Phenol formaldehyde (PF)

Spectroscopy chart PF

The common trade name for phenol formaldehyde is Bakelite.

Box with lid, 1940s





Acquired from a flea market. The loss of colour and shine to the outside are consistent with a life of use.


Entirely made from the featured material, phenol formaldhyde.


Phenol formaldehyde is chemically a stable material however pigments used to colour it, such as the green in this example, can be susceptible to light. Here the green has become dark. The sheen has also been reduced by contact with the atmosphere.

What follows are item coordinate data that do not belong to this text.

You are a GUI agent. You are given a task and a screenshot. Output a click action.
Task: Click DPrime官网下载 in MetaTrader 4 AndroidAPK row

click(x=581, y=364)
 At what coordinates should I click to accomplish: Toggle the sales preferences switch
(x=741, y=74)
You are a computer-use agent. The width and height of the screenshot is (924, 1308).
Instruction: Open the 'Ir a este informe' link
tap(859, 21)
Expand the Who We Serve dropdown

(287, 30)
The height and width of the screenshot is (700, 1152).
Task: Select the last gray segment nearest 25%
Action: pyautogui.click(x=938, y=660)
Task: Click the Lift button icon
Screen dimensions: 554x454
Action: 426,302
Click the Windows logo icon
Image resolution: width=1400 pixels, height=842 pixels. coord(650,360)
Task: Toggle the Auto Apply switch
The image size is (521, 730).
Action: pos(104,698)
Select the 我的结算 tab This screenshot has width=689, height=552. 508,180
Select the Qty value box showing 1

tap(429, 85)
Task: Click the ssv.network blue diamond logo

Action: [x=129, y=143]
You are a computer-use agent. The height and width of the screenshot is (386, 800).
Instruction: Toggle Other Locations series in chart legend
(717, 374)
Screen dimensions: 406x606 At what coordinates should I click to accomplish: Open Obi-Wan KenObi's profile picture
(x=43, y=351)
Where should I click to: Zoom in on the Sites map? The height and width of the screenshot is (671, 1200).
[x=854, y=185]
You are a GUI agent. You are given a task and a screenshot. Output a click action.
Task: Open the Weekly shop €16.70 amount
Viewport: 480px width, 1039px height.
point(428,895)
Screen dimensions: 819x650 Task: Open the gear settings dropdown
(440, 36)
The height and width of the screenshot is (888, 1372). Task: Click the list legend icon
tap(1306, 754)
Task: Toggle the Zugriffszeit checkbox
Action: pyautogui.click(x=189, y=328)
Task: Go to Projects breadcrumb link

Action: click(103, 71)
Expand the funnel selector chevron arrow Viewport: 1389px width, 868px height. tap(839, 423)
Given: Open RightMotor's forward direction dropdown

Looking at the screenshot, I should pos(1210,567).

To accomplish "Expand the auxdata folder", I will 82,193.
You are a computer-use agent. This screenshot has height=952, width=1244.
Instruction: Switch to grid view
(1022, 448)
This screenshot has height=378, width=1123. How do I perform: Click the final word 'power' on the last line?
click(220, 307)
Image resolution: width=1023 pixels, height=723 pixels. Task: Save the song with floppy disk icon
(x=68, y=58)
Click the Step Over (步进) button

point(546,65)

The surface is also susceptible to solvents. Solvent seems to have been used to remove the residue of a label on the base of the box resulting in a roughened area.


Degradation typical of the material not visible in this example

A tendency to crack if the moulding is under tension or if the object is dropped.


The damage cannot be reversed.

It is especially important not to wash phenol formaldehyde. It is usually filled with rags or paper and if it is kept in a damp atmosphere it will absorb moisture and any cracks will increase in size. It should be cleaned only with a dry, soft, lint free, cloth.

Phenol formaldehyde easily breaks with trauma therefore careful handling is crucial.

Display and storage

Follow standard practice: keep in a stable environment and, when not on display, in the dark.